Good luck with your project, Bill
Most of those locks require the key to remove. Otherwise, what good are they.
Have you checked around the perimeter of the lower edge (facing the firewall). Sometimes there's pins there.
Looked all over for another pin but no joy yet. Might check with a local locksmith to see if they can make a key. I guess that's the next step. Sure appreciate all the good suggestions. Thanks
I have a Bauer lock like that on my car and to get it off the old column the pin that is shown in the picture between the lock and the data plate up from the arrow needed to be drilled out. The pin went down inside the case and could be not be gotten from the bottom.The small screw at the top comes out and the lock must be unlocked , then it will unscrew like a standard cover. The number stamped on my lock cylinder "A" on one end of the slot 501 on the top of the slot and CD on the bottom. If you get the pin out and these numbers are same let me know. Good Luck Frank
Thanks Frank. The pin has been drilled out--I think all of it. However, I don't see a "--small screw at the top--"? But I do understand that I need to unlock it. I guess I need to take it to a locksmith to have that done. Just went out to the car to check on a "small screw at the top" and haven't found that on this lock. I'll keep checking. Thanks,
The small screw is in the same position as the standard cover at the top to keep it from coming loose, maybe it is already out.If so there should be a small hole across from the pin.
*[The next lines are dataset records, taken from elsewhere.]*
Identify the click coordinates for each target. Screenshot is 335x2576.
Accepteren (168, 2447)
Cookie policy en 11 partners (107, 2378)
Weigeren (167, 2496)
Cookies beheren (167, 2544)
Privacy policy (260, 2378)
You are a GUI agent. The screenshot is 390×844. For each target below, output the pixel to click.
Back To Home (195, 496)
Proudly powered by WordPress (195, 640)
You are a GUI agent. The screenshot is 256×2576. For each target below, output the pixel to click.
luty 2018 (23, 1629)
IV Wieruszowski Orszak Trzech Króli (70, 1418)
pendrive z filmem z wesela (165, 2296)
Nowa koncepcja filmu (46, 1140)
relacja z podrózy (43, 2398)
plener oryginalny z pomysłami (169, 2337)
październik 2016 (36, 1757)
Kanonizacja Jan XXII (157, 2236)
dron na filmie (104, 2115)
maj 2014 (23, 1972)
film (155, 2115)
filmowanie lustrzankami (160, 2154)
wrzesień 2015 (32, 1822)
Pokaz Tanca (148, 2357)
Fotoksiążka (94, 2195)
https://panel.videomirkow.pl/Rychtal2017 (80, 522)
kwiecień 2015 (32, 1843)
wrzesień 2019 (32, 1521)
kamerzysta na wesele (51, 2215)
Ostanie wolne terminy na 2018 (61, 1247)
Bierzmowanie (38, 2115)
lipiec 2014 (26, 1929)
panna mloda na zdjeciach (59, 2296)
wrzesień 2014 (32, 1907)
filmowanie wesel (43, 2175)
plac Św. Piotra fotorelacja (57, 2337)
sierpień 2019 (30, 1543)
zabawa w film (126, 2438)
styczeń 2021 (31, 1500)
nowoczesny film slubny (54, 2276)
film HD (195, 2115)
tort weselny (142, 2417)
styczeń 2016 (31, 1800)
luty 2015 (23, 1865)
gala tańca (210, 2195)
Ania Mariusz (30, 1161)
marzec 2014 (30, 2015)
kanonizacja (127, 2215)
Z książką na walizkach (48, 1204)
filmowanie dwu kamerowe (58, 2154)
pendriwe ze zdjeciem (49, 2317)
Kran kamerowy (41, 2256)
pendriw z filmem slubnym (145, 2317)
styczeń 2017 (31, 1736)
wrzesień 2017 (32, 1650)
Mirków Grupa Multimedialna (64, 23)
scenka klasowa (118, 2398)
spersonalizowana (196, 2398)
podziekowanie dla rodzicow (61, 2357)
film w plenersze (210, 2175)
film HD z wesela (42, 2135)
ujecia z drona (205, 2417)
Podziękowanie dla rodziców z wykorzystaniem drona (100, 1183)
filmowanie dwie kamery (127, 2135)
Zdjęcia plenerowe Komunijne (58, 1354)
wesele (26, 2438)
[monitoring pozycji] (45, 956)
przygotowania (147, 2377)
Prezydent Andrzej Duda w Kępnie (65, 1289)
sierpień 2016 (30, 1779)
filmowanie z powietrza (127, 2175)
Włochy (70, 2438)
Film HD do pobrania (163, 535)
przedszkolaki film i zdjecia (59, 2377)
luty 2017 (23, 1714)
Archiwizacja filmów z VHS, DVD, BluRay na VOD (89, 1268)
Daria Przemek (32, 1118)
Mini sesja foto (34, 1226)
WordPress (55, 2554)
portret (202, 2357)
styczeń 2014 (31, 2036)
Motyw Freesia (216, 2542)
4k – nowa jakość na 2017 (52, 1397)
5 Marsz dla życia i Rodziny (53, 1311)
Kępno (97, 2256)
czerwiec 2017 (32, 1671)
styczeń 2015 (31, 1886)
The pin you drilled out should have gone down between the lock cover and the gear case threads so it will be hard to unscrew because both sets of threads are smashed. Let me know about the number on the lock cylinder. Frank
I've got a Bauer lock, designated Model 1 on the aluminum tag, that looks like yours. It has two keys and I am not sure it has ever been on a car. Looking at the underside, there are 2 slots in the threads directly opposite from one another. There is nothing else that would stop the threads from turning. Looking down at the top of the case, there are 2 holes; one is shown on your first picture on the key side, directly opposite on the case there is another hole. Both holes lead to the slots on the inside. The keys say 'Taylor' on one side and on the other, fits - 1069M. Hope this helps.
John, I have the same Bauer lock and it has 2 holes for the pins.Check the other side ,maybe it is hidden.
Thanks for the help. I've found the second pin and in the process of taking it out. Hope to have that done tomorrow. Thanks again,
Well, guess what. The second pin is now out and the lock unscrewed easily by hand. Thanks for all the good comments. Also, the lock does not have to be unlocked. I didn't mess with that at all. Now I need to find the parts that are needed to replace the steering wheel. I'm not sure what the cover is called that fits over the 3 gears in the box so I'll need one of those plus the shaft that goes through the steering wheel. There is a shaft in the lock---can I use that? Thanks again for all the help.
John, I don't have one 'in hand" but I think the shaft with the lock is unique to the lock and you'll need a "regular" shaft. When looking for parts, do be aware that there are two sets of gears and shafts, the normal 3:1 and the 5:1 used on the "Improved models."
Names?? Um, steering box cover?? You shouldn't have trouble finding one, it's nice if the shaft is a snug fit in the cover though, you don't want a lot of slop there.